## YOUR INSTRUCTIONS
Reproduce word for word, from the entries below, the line with "Given: Click the Emily", the line with "Task: Open Адресация under the first account", and every line between them, and nothing more.

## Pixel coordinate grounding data
....

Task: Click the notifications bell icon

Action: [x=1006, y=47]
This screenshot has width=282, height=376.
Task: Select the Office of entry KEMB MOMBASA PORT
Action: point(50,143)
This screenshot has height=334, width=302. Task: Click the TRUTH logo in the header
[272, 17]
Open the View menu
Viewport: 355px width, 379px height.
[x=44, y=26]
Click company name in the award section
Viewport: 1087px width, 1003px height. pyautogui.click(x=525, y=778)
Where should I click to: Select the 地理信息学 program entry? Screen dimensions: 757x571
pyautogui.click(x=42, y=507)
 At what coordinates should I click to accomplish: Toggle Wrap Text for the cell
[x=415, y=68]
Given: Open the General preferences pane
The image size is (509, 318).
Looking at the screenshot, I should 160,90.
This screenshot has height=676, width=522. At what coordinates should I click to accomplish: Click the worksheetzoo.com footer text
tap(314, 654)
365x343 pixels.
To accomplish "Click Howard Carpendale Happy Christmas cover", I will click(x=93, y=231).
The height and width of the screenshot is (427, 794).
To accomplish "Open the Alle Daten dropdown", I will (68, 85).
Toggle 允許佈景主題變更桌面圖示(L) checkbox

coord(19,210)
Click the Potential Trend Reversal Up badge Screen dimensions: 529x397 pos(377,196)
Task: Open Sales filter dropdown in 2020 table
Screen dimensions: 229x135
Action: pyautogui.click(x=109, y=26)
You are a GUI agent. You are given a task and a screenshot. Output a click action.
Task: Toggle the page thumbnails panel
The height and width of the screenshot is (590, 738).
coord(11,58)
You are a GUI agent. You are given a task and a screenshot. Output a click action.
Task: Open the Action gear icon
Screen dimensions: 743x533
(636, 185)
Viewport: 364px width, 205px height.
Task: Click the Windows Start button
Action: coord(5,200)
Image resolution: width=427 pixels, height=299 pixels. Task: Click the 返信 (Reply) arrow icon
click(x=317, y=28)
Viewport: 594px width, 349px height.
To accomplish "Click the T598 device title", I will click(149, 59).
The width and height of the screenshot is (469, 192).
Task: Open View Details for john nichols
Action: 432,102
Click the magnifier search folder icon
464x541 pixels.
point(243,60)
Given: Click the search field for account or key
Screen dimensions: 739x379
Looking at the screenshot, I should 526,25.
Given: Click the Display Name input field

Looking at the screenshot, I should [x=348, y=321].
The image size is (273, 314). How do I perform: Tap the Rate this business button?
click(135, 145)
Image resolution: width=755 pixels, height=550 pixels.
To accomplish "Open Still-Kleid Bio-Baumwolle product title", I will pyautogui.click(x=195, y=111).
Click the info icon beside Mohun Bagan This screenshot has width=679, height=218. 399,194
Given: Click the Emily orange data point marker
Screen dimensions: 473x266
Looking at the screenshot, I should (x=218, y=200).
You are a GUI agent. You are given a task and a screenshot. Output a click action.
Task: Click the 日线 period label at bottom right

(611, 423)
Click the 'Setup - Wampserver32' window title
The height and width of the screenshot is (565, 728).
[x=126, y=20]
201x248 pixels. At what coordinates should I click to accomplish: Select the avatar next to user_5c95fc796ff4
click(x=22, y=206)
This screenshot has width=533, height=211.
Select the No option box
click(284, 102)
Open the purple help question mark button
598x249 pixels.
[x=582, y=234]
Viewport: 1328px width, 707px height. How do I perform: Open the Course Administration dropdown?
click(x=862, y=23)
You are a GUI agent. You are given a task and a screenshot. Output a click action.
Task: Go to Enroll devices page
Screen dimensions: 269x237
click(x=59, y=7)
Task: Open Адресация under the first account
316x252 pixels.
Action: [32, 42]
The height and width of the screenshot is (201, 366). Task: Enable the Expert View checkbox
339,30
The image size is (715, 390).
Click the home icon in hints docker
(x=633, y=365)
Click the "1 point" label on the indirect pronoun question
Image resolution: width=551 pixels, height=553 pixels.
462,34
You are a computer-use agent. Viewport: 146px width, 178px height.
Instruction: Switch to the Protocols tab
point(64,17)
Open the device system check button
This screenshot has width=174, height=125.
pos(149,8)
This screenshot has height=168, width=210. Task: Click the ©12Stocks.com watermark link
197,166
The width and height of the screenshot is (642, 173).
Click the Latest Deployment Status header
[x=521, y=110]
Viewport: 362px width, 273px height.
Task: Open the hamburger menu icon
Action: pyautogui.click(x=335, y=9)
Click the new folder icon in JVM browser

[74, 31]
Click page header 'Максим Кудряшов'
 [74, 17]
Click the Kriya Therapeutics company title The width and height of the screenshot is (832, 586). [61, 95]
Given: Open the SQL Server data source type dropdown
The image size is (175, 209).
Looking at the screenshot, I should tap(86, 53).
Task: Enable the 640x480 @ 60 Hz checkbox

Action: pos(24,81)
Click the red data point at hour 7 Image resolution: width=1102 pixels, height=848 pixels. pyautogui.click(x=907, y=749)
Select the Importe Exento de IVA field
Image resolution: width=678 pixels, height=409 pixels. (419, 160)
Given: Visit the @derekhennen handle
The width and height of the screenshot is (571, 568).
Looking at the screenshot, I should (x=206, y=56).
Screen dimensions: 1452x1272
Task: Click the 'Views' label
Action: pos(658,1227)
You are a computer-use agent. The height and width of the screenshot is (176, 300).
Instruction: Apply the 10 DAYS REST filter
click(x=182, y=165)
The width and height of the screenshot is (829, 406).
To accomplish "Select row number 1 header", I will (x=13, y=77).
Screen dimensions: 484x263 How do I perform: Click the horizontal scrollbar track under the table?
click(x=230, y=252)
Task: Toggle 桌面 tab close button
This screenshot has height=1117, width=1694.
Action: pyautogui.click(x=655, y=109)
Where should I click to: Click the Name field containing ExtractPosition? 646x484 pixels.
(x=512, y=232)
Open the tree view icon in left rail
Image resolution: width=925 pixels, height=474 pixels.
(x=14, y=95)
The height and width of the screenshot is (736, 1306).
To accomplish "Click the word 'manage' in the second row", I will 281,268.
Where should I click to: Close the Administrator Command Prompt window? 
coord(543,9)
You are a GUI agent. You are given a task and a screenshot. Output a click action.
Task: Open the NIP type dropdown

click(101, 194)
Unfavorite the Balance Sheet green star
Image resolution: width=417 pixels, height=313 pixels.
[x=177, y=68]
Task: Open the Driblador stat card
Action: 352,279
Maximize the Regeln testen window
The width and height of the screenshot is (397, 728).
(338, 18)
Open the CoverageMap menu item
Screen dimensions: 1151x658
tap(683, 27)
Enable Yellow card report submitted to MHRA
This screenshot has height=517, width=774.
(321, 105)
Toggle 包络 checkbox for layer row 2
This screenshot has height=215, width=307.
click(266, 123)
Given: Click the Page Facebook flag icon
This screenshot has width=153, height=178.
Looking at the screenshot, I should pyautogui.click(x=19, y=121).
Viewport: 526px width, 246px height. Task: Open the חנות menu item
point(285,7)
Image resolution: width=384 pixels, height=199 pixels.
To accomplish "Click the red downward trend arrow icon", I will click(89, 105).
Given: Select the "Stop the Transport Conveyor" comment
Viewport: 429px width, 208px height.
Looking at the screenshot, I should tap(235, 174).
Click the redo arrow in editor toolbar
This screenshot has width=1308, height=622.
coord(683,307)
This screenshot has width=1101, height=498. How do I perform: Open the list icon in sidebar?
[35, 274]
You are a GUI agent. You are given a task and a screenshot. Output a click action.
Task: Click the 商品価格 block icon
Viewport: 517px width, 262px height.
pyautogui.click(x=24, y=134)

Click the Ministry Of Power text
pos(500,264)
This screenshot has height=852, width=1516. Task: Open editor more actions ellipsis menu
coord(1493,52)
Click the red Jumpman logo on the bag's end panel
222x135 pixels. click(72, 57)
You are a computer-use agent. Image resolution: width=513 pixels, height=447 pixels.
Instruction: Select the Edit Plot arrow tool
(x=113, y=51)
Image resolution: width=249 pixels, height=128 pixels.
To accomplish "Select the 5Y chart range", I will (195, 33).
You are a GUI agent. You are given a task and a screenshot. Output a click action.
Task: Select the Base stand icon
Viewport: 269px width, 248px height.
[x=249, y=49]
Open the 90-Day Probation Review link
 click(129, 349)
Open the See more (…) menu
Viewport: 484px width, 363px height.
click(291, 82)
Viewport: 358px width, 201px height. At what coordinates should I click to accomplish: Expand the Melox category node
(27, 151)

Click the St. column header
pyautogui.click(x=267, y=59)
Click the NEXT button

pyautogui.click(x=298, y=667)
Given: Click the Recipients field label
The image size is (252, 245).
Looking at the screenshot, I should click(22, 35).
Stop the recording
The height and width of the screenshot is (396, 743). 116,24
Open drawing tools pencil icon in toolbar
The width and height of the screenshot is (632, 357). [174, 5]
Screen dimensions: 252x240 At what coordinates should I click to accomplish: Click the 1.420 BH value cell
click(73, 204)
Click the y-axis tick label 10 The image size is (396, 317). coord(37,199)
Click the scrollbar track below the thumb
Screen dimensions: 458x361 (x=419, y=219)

....

## YOUR SOLUTION
Given: Click the Emily orange data point marker
Screen dimensions: 473x266
Looking at the screenshot, I should (x=218, y=200).
You are a GUI agent. You are given a task and a screenshot. Output a click action.
Task: Click the 日线 period label at bottom right

(611, 423)
Click the 'Setup - Wampserver32' window title
The height and width of the screenshot is (565, 728).
[x=126, y=20]
201x248 pixels. At what coordinates should I click to accomplish: Select the avatar next to user_5c95fc796ff4
click(x=22, y=206)
This screenshot has width=533, height=211.
Select the No option box
click(284, 102)
Open the purple help question mark button
598x249 pixels.
[x=582, y=234]
Viewport: 1328px width, 707px height. How do I perform: Open the Course Administration dropdown?
click(x=862, y=23)
You are a GUI agent. You are given a task and a screenshot. Output a click action.
Task: Go to Enroll devices page
Screen dimensions: 269x237
click(x=59, y=7)
Task: Open Адресация under the first account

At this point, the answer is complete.